*** Materials provided ***

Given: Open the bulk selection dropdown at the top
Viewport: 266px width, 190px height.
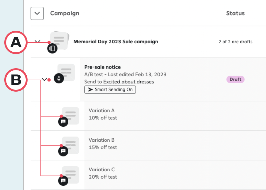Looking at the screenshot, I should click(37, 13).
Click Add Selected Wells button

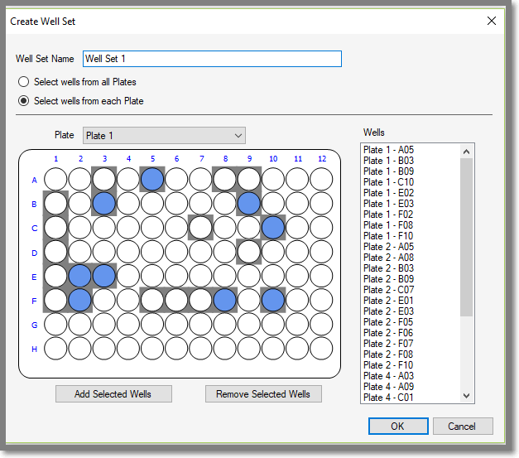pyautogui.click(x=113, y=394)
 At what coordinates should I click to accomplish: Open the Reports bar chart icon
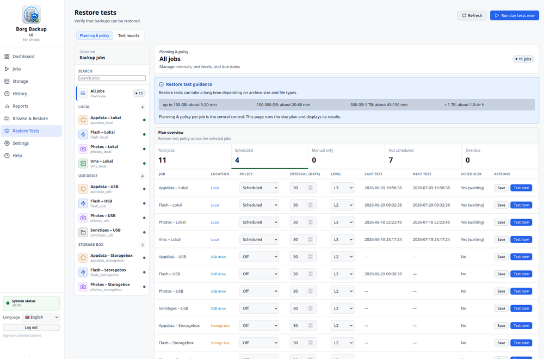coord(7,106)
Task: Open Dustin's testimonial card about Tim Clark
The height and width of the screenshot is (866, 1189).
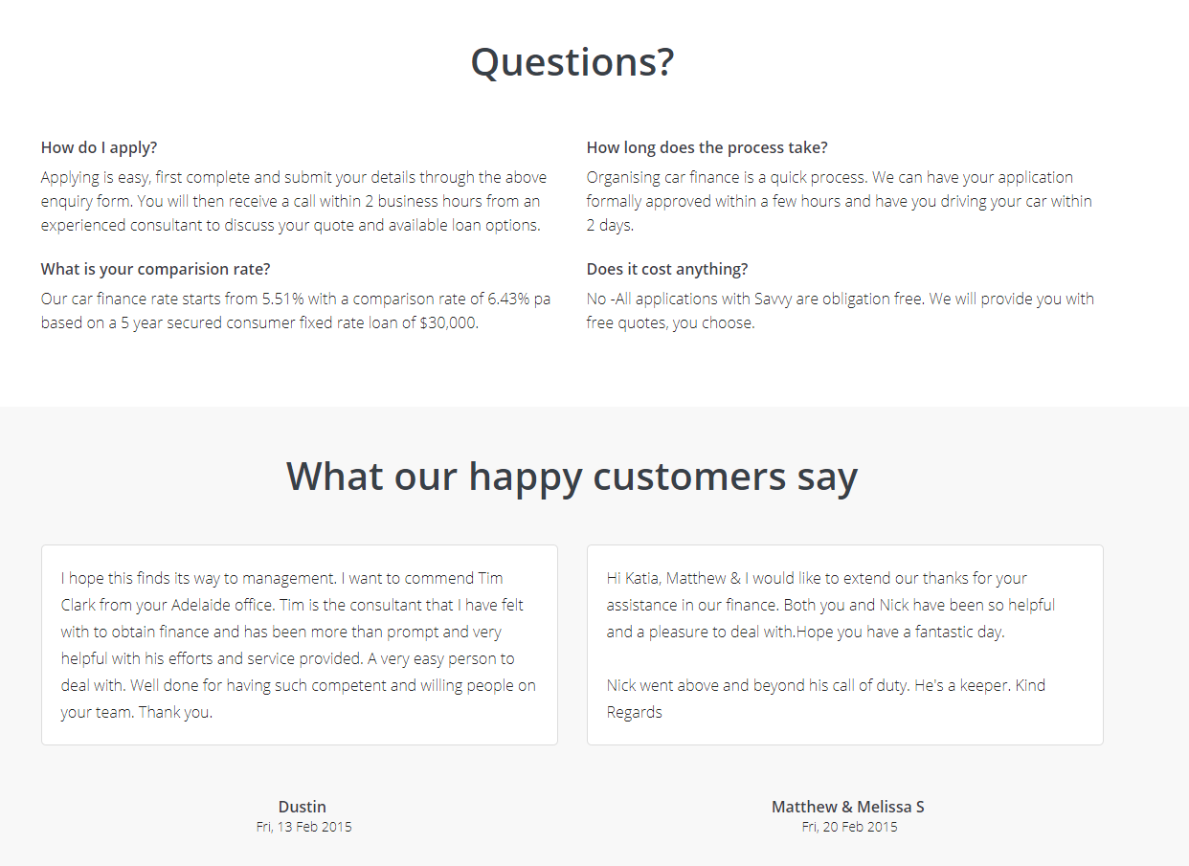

*** End of Materials provided ***
*** Materials provided ***

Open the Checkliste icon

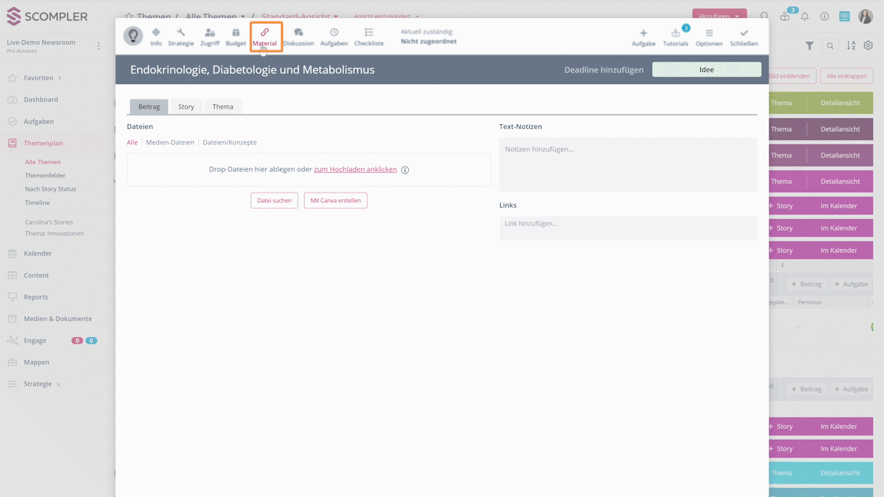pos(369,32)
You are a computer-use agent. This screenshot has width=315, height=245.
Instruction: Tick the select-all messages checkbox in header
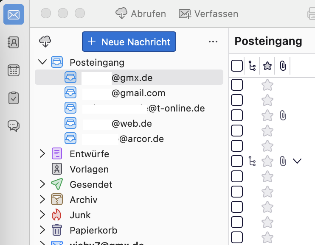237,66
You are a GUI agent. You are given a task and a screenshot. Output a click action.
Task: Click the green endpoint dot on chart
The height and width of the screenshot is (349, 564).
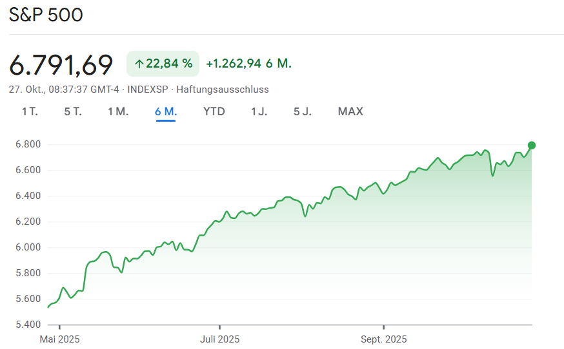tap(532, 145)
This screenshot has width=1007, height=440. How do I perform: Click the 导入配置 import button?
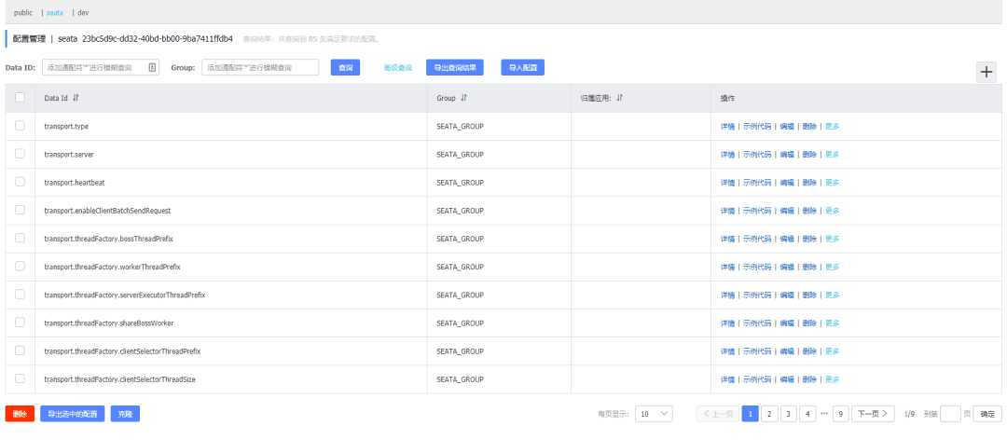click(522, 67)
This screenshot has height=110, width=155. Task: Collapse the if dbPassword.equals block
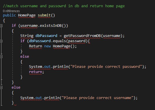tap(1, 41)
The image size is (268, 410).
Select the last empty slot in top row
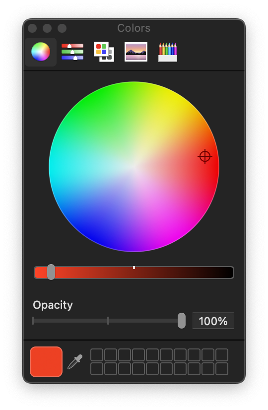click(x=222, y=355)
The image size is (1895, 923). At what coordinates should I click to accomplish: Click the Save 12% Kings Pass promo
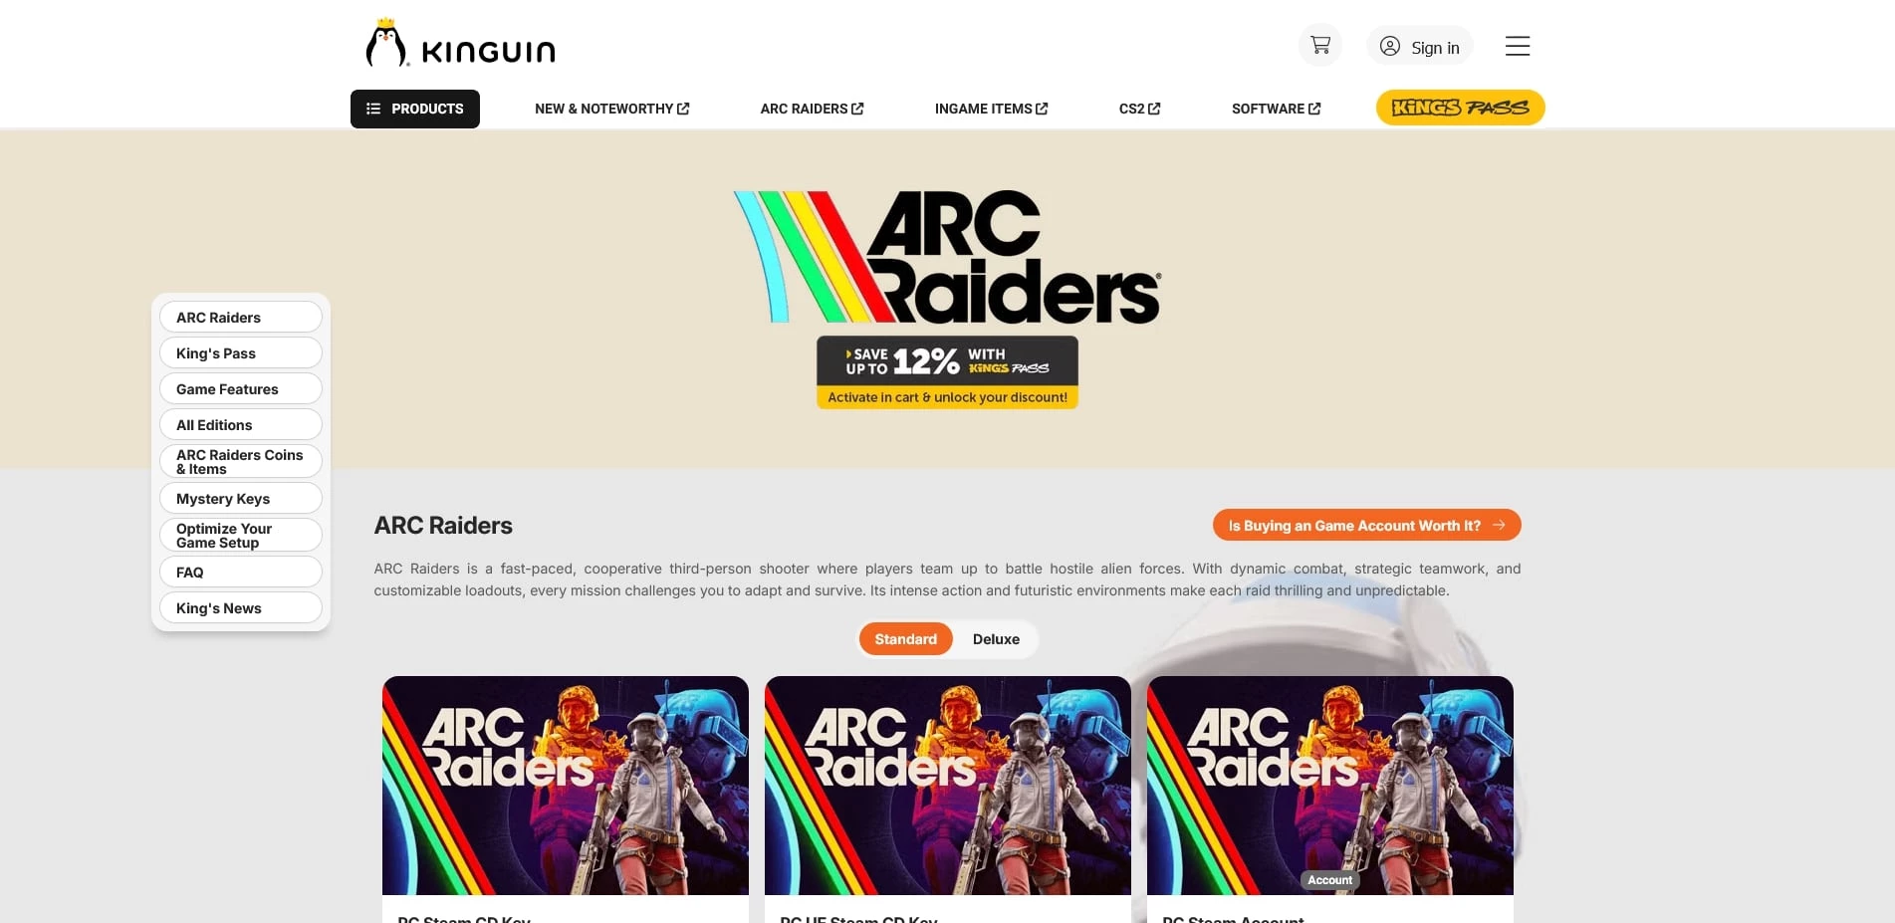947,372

*** End of Materials provided ***

Using the data above, repeat exactly the lines that begin at the line with "Task: Open Dustin's" and end at the line with "The height and width of the screenshot is (866, 1189).", both ends included.

Task: Open Dustin's testimonial card about Tim Clark
The height and width of the screenshot is (866, 1189).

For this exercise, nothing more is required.